INSTRUCTIONS FOR THE TASK
Find the line below with "Image resolution: width=459". Print it and every line after it exactly, through the last line, leaving out the pictures.

DATASET ENTRIES

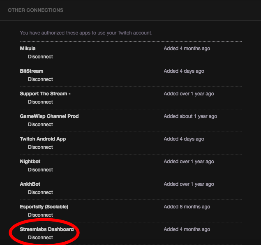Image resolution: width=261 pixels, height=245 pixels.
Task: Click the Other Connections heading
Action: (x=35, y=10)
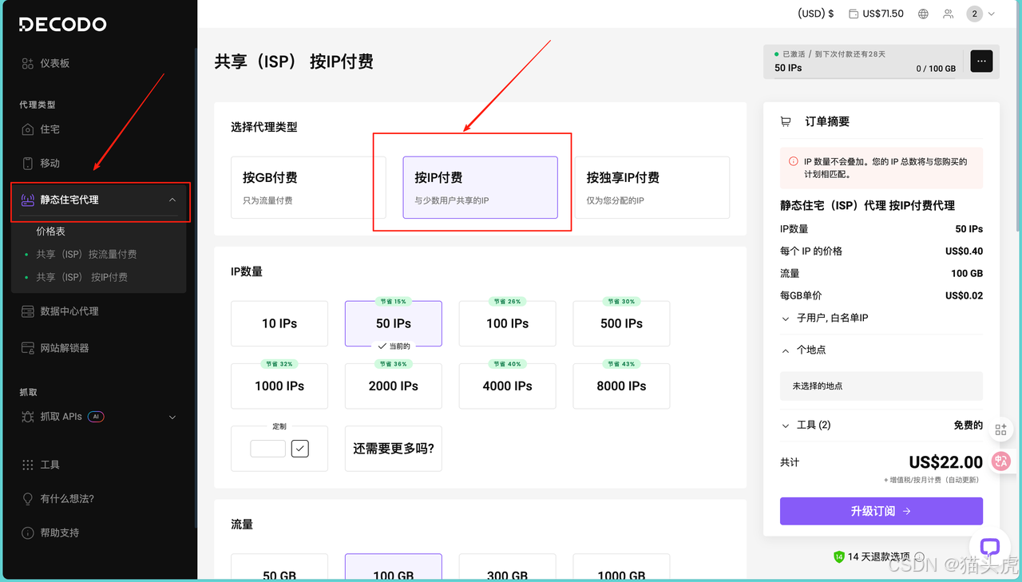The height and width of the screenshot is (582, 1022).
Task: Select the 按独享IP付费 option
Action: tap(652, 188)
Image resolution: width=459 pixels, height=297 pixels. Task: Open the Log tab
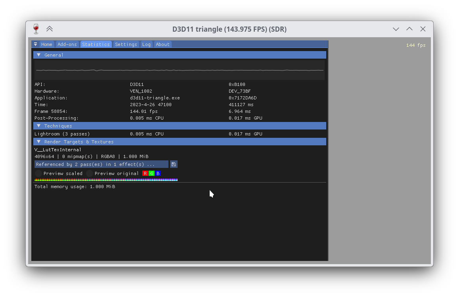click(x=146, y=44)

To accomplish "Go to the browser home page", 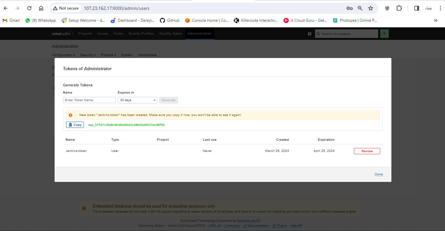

RESPONSE TO THE EXERCISE
Image resolution: width=459 pixels, height=297 pixels. Task: Open the Log tab
click(x=146, y=44)

To accomplish "Go to the browser home page", 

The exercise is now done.